We contacted 163 PDs and received 54 responses (response rate of 33%). 87% of programs had policies for both childbearing and non-childbearing residents. The average maximal length of leave without extension of training was 8.5 weeks (range 0-13) for childbearing residents and 6.2 weeks (0-13) for non-childbearing residents. 65% offered full pay and benefits during the leave, and a majority did not require full use of vacation (51%) or elective time (59%). 42% had policies for reducing clinical rotations to create a leave. The majority of PDs felt that parental leave had a positive impact on resident wellness and neutral impact on clinical competency, academic opportunities, and career development.
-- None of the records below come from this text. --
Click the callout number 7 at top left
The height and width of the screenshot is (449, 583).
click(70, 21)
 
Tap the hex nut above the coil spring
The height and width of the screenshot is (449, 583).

PDs stated that the most common barriers to providing a 12-week paid policy were concerns about equity in the program and impact on other trainees (82%), staffing of clinical services (80%), and impact on clinical training (78%).
Although most adult U.S. neurology programs in our cross-sectional study have established parental leave policies, there is significant variability regarding the duration of leave and the composition of leave that is offered. Policies to improve parental leave should focus on addressing commonly perceived barriers, such as additional solutions to staffing clinical services.